The first stanza uses rhetorical questions to make the lover consider why he is making himself sick. ‘Pale’ and ‘wan’ both suggest a face without colour, so someone suffering from physical sickness. Lines 3-4 are used by the poetic voice to suggest that if this girl does not want him ‘when looking well’ (healthy) then why would she want him when he looks sickly.
In a similar manner the second stanza deals with the change in this lover’s personality. If the poetic voice is friends with the lover you would think that he usually finds him interesting and engaging, but in the open lines he questions why the lover is ‘dull’ and ‘mute’ suggesting that he has stopped talking or being involved and is becoming a bit of a bore to all around him.
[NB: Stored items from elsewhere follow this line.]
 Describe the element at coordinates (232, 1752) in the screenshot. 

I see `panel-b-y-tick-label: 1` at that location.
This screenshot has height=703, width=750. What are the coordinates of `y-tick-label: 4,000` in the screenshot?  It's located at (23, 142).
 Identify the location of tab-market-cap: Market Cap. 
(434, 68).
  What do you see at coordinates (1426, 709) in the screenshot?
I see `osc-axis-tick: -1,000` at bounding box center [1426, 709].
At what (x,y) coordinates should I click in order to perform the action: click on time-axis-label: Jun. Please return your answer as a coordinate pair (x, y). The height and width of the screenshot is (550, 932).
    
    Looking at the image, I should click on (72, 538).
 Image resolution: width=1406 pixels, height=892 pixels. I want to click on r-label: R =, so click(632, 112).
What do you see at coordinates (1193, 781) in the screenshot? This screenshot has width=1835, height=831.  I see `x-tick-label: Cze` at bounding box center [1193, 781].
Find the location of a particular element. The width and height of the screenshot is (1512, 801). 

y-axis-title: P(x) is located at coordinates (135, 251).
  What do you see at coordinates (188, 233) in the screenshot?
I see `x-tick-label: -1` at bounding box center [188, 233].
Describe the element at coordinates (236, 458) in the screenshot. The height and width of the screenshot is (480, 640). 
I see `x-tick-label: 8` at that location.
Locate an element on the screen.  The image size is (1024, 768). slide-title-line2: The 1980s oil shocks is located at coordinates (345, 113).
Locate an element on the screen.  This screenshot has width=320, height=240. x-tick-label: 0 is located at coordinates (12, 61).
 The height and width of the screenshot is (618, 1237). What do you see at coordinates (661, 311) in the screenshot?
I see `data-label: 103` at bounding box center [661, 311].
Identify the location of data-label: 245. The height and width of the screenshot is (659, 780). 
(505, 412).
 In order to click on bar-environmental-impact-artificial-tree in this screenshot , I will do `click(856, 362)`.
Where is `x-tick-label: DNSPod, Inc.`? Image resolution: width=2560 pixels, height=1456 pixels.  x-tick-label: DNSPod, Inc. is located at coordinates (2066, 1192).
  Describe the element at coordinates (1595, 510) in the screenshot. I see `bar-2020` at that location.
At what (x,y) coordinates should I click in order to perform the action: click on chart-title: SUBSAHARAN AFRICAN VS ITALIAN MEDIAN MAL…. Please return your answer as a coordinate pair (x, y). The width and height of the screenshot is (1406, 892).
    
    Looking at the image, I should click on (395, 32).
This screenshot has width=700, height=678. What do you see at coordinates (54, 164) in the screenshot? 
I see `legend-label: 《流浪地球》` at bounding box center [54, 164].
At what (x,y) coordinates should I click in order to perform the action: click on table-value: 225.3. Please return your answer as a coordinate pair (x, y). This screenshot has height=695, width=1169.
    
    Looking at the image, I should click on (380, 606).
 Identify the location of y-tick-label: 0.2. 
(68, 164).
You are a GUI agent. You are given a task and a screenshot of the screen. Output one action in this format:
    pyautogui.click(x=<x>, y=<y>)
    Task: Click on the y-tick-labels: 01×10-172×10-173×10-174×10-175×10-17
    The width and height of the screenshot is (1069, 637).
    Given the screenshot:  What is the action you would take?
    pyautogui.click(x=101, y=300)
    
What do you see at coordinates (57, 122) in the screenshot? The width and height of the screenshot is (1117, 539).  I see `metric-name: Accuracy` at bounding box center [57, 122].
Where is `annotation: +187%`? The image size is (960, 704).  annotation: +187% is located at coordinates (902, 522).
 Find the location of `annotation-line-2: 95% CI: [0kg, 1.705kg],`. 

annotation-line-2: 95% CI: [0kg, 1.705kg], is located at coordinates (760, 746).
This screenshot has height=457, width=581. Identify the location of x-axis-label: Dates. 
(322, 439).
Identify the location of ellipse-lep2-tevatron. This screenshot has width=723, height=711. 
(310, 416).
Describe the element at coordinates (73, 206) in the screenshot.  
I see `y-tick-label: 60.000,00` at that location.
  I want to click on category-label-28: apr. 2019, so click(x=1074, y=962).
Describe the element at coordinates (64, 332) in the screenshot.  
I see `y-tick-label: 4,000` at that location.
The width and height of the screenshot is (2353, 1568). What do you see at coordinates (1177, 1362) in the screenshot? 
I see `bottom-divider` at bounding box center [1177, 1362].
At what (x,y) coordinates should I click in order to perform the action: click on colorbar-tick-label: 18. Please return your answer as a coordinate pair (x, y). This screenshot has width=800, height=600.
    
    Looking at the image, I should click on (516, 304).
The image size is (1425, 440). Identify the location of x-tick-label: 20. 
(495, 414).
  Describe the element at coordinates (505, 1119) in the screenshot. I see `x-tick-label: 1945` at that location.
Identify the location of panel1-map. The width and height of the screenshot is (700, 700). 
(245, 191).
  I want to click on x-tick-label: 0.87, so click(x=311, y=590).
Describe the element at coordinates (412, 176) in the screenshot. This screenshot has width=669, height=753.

Again the middle lines of the stanza, 8-9, emphasise how futile the lover’s reaction to rejection is, as he is never going to win the girl round through his silent sobriety if she didn’t want him when he is ‘speaking well’. Both these stanzas highlight the ridiculous nonsense that is love sickness – if she doesn’t like you at your best, she’s not going to be interested when you’re a blubbering mess.
The final stanza is a bit of a change and is possibly the first supportive comment from the poetic voice to the lover. The first line is a plea for the lover to snap out of it with the repetition of ‘quit’ emphasising the voice’s frustration with him and ‘shame’ tells the lover he is embarrassing himself and his friends. However, it then becomes quite abusive towards the object of the lover’s desire as the voice says that if she won’t love him then ‘the devil take her’, which is a sixteenth-seventeenth century equivalent for ‘sod her’. He is slagging her off to make the lover feel a bit better about himself and hopeful to get him to move on.